The use of the geologic underground, either to extract natural resources (water, heat, gases, useful mineral substances, etc.) or to inject / store resources (water, heat, hydrogen) or undesirable com-pounds (industrial waters and brines, CO2, etc.) requires the knowledge and control of reactive transport processes in porous and fractured geological media in various scales of time and space.

Being able to investigate at lab scale the combined effects of thermodynamics, hydrodynamics, geo- and biochemical processes occurring in such deep geological environment is still challenging to address these topics. However, over the last fifteen years, new types of transparent high-pressure micro- and millifluidics reactors have been developed based on the idea of combining the advantages of micro-fluidics (size reduction, rapid screening, in situ analysis, reproducibility, control of hydrodynamics, low consumption of reagents during optimization phases, etc. ) with fluid systems under realiqstic reservoirs conditions (istudies of geofluid flows in model porous media, biology under extreme conditions, etc.). These tools allow to study more precisely the phenomena taking place at small scales and are complementary to the classical approaches using either macroscopic batch reactors or diamond anvil cells.

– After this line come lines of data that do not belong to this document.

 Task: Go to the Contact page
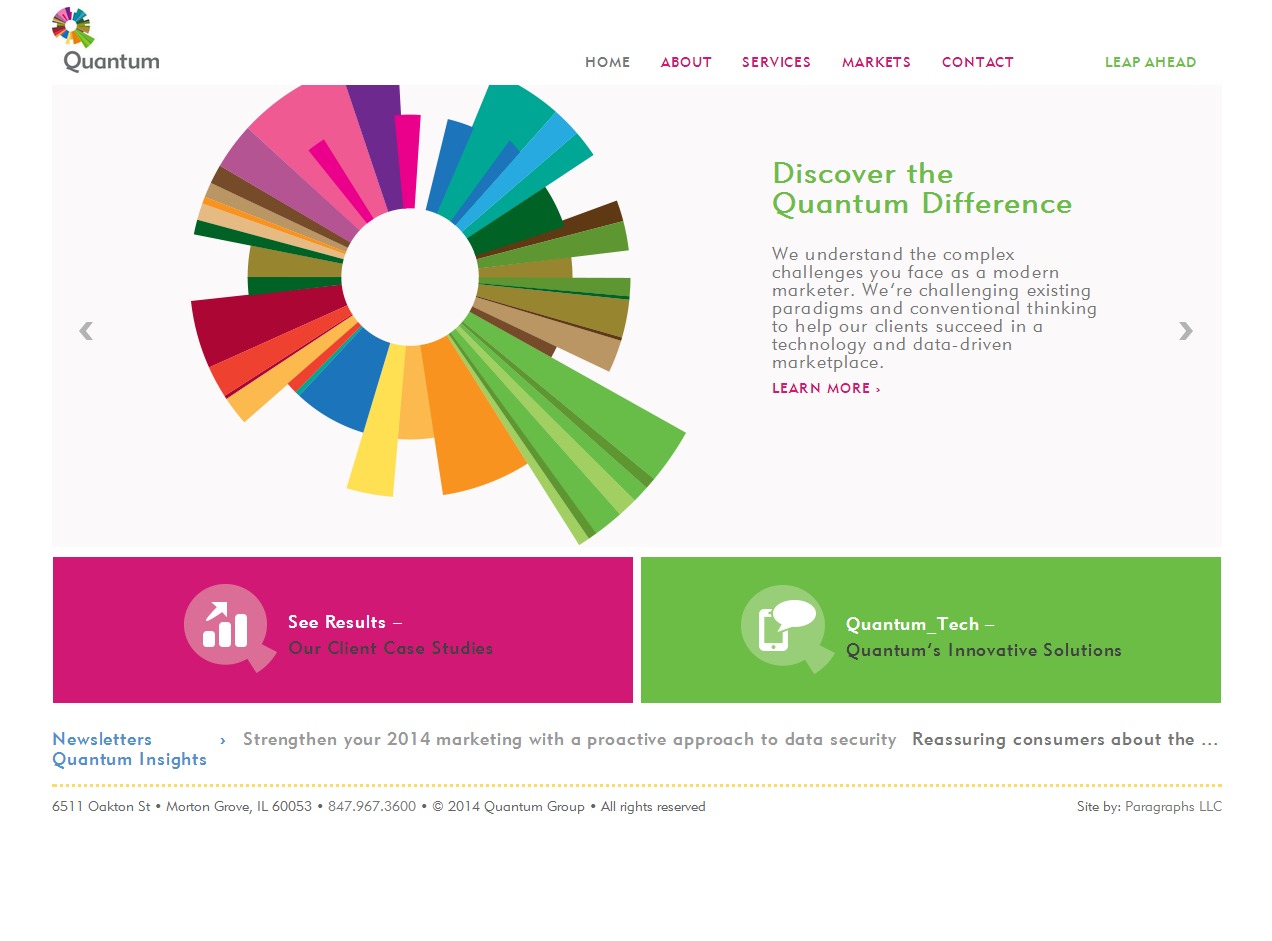(x=977, y=62)
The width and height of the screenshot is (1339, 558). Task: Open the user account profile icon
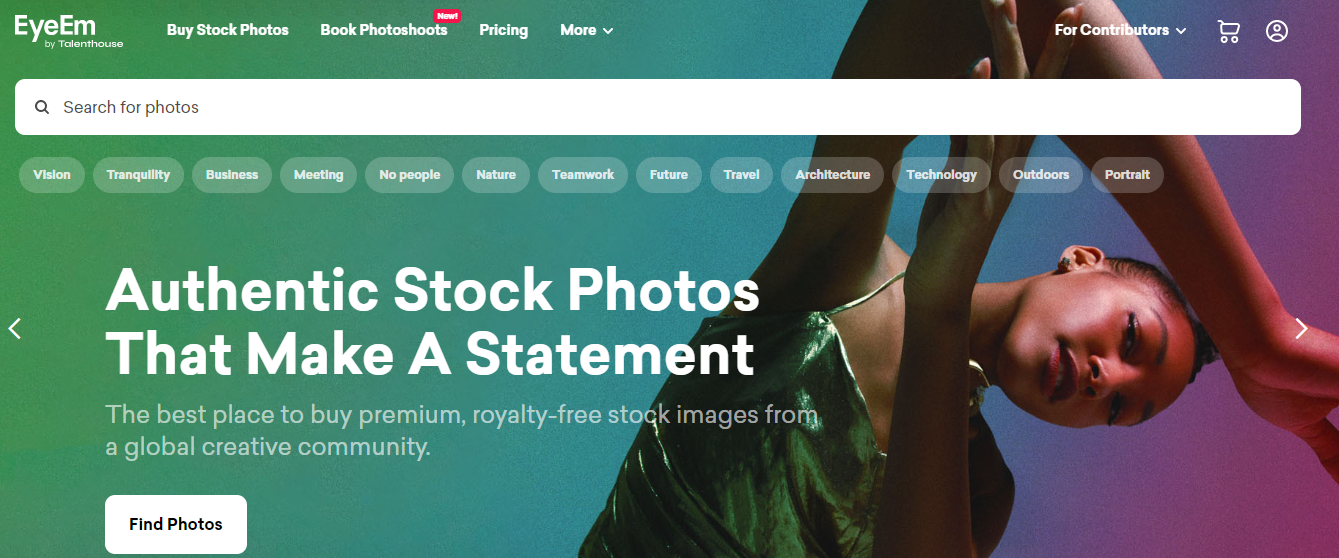[1277, 31]
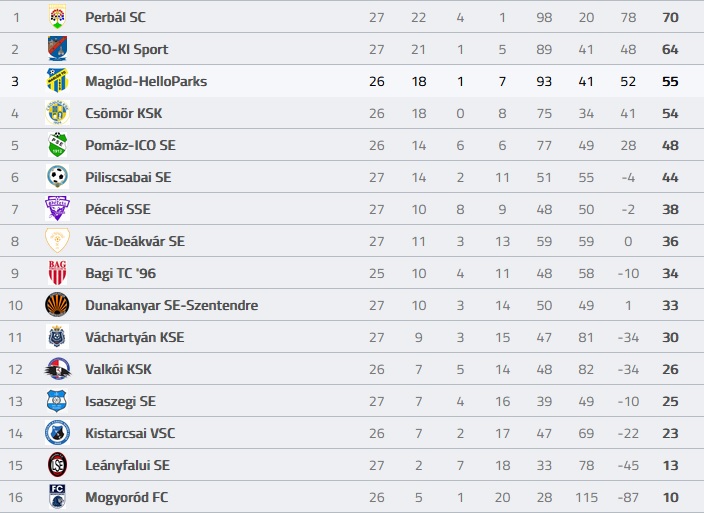Click the Perbál SC club crest
Viewport: 704px width, 513px height.
tap(57, 17)
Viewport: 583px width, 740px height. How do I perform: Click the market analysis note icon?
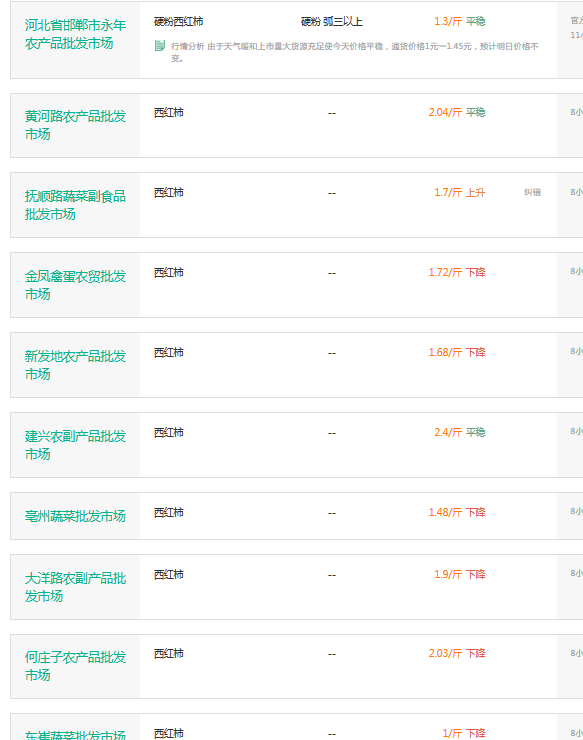click(x=160, y=46)
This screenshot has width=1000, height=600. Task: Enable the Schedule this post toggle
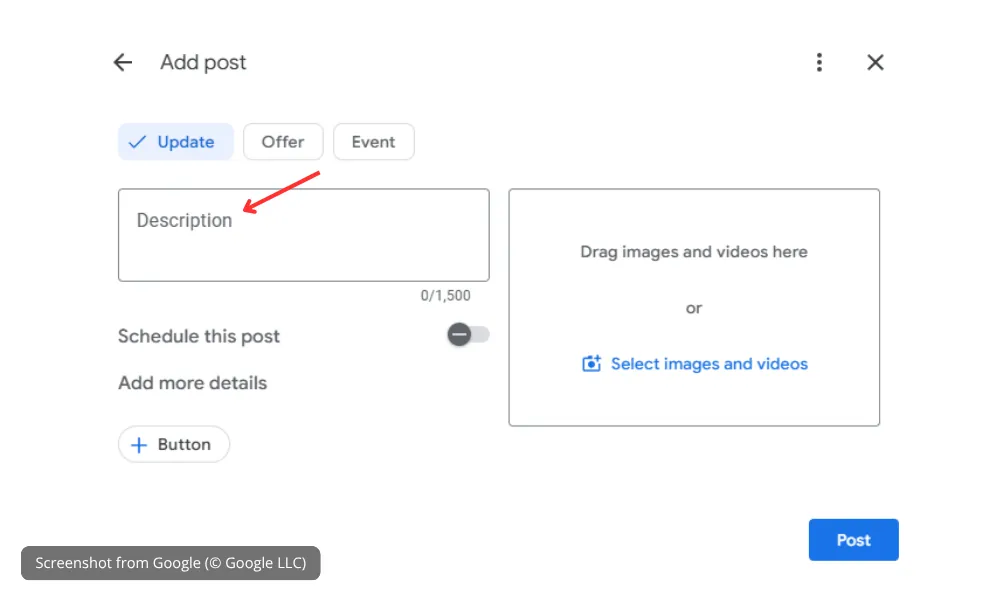pos(466,335)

In this presentation, we will first detail the technologies available for the fabrication of high-pressure micro and millifluidics reactors, and then we will discuss their use in several applications related to the use of deep geological environments such as: (i) the geological storage of CO2 (fluid flows, carbonation processes, solubility measurements, etc.), (ii) the effect of deep underground microorganisms on gas storage (CO2, H2) along with possible biochemical reactions (in particular methanogenesis), (iii) the production of hydrogen from iron and iron-bearing minerals in subsurface conditions in link with CO2 storage and (iv) the use of microfluidic reactors to investigate clogging mechanisms in the case of geothermal energy recovery.